Statistics doesn't really have a good reputation. Too mathematical, strange logic or obscure recipes sum it up for most people. Yet, many decisions are taken based on data, and that's what modern statistics is all about: understanding data and coming to meaningful conclusions. In this training, the focus is on graphical analysis and "common sense" statistics. The amount of mathematics is strongly reduced as compared to a typical stats course. What is not reduced is the emphasis on applications of statistics in every day's practice in business and industry.

**Course objective**

As a result of this course, you'll develop a real "feel" for statistics. You'll be able to choose an appropriate technique for the most common types of problems, and interpret the results correctly.

**Prior knowledge**

No prior knowledge is required.

** Course contents**

Module 1 (2 days)

- Descriptive statistics
- Graphical techniques: scatter plots, histogram, dotplot, boxplot, normal probability plot
- Descriptive statistics: means, median, variance, IQR, ...
- Describing the similarity between variables: covariance & correlation
- Autocorrelation

- Good data collection practice
- Sampling strategies
- Paired comparisons

- Dealing with random variables (probability distributions)
- Properties of distributions of random variables
- Distributions for discrete and continuous variables: Binomial, Poisson, normal distribution, Weibull, ...

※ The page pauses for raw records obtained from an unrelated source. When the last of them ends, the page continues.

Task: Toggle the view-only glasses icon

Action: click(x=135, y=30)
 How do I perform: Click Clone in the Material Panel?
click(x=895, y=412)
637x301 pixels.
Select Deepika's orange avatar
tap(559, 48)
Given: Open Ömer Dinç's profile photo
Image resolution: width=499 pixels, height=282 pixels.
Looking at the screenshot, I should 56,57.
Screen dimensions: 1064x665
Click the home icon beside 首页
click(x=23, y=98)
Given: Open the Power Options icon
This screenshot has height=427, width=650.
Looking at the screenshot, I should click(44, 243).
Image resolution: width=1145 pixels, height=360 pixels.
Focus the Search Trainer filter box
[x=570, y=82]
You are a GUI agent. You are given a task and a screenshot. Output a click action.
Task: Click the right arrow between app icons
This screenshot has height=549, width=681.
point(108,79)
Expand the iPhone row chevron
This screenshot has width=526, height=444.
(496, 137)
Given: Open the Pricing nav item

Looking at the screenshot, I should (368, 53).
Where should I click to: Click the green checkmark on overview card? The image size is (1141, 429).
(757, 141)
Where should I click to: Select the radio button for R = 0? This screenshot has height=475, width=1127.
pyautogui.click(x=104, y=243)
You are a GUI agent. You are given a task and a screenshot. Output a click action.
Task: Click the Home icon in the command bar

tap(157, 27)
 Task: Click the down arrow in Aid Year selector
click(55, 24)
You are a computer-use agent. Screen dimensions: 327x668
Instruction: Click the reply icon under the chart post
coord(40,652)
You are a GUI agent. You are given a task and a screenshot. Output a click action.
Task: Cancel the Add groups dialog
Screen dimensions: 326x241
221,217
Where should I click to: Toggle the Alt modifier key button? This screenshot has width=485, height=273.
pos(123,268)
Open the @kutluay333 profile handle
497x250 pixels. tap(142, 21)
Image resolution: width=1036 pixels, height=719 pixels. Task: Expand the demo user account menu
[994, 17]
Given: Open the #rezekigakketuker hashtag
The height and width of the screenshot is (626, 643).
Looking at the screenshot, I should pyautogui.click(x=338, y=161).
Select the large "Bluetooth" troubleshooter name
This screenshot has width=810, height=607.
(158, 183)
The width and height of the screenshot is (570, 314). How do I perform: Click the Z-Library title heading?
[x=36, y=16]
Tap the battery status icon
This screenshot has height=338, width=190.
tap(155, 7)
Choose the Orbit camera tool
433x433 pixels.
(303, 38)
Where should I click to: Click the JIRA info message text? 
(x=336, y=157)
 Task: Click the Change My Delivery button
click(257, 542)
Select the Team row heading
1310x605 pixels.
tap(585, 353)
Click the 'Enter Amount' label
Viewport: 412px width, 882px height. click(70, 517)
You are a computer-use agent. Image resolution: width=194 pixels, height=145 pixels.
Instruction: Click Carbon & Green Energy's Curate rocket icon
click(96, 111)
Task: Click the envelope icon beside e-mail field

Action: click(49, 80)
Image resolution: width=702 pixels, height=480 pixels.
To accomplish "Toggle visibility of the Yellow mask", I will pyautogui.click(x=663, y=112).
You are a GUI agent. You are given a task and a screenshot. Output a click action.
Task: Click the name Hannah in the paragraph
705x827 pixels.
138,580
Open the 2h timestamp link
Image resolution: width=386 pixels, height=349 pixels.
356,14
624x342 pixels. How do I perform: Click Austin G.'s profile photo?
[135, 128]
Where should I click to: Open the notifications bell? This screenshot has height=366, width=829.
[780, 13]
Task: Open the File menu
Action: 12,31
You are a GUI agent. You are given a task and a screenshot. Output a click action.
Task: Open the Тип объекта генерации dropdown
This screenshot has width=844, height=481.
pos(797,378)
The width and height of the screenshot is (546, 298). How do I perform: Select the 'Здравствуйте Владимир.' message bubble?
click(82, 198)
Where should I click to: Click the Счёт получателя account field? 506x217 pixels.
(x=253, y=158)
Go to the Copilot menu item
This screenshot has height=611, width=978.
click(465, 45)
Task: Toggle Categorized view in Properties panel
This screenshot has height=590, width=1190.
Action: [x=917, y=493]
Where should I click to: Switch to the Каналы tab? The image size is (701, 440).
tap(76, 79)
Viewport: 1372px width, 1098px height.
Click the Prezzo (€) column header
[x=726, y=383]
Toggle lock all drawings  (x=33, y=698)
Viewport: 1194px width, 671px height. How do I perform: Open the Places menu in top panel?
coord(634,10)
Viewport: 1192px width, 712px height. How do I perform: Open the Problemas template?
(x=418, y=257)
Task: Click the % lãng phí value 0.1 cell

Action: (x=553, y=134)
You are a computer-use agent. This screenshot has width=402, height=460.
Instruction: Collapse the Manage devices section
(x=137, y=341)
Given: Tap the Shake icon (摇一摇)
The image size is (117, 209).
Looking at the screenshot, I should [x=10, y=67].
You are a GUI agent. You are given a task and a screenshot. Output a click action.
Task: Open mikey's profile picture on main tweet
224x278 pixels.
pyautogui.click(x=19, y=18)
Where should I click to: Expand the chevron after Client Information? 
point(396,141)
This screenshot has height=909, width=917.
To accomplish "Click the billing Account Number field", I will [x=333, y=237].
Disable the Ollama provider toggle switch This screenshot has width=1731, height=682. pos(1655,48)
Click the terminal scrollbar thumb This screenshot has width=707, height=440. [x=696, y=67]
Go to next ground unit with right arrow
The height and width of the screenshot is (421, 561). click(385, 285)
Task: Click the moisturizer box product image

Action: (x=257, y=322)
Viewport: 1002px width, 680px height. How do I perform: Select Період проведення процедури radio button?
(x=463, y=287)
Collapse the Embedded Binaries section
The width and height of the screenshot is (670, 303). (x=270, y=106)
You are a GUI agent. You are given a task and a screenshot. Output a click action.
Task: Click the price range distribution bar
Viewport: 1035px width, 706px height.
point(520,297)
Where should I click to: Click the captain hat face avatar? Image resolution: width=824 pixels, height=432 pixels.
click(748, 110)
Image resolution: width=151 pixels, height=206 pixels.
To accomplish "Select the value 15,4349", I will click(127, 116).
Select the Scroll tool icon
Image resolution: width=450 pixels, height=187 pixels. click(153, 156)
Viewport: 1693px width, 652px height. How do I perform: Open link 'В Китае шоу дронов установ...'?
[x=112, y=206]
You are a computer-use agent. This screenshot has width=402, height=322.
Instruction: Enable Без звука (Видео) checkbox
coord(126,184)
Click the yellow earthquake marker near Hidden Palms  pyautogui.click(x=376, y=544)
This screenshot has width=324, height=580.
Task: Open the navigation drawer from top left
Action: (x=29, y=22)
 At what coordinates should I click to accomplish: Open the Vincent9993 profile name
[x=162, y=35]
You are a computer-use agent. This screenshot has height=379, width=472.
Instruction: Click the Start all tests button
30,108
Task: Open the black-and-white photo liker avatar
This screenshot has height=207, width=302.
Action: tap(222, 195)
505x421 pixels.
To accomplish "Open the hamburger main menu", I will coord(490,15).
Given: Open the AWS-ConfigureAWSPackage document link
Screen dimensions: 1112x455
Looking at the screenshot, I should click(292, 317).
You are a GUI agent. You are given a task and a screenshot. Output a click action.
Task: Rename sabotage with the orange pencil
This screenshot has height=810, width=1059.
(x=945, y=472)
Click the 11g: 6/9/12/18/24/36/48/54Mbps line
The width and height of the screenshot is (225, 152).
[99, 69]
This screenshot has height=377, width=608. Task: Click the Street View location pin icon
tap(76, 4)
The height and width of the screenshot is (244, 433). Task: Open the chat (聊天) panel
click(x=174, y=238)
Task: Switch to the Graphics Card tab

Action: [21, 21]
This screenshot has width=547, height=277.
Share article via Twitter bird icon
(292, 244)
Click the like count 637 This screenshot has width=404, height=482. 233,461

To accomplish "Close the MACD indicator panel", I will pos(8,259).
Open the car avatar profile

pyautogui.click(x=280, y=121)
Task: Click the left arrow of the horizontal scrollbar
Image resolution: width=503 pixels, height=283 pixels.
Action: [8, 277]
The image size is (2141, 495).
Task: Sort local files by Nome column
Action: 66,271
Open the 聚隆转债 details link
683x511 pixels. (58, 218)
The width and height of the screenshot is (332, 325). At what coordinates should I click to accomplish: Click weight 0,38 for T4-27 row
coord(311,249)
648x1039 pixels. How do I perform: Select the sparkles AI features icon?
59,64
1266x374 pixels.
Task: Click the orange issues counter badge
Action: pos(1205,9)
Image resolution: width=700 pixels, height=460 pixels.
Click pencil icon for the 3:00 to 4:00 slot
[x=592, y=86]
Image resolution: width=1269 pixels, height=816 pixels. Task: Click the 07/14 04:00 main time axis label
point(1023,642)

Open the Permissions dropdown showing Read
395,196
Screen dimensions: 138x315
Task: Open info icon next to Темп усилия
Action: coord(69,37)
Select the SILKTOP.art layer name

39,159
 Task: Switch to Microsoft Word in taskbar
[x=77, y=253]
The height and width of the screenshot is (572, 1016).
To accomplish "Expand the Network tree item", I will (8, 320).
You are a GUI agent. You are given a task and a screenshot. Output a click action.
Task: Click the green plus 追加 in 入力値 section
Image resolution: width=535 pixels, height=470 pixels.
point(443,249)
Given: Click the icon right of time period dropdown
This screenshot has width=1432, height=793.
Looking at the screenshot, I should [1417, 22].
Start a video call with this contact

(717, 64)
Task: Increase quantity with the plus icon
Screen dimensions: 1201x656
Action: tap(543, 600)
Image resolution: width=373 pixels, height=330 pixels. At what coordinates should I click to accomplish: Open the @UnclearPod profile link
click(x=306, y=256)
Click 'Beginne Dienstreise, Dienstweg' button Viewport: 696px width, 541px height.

- Functions of random variables: the z-distribution, c2, t and the F-distribution
- Confidence intervals for means, difference in means, variances, proportions, capability indices, ...
- Hypothesis testing
- Hypothesis testing with confidence intervals
- Classical hypothesis testing
- Statistical significant versus practical relevant
- Type I and Type II errors
- Power and sample size calculations

- One-way ANOVA
- Simple Linear Regression

** **** **Module 2 (1 day)

- Two-way ANOVA
- Random effects and Nested ANOVA - Variance Components Analysis (R&r study)
- Polynomial Regression

Some cases & applications:

- detecting a change in a process
- judging the difference between two products or systems
- calculating the number of data needed to detect a certain improvement
- investigating the effect of different types of a constituent on the product properties
- investigating the effect of a process parameter on a characteristic

**Course set-up**

During the first two days all basic statistical concepts and techniques are treated, which will guide the participants through a correct statistical analysis of their results, originating from experiments or other sources. The third day expands the statistical toolbox with such methods as two-way ANOVA, nested designs for the identification of the most important sources of variation (e.g. for an R&r study) and polynomial regression.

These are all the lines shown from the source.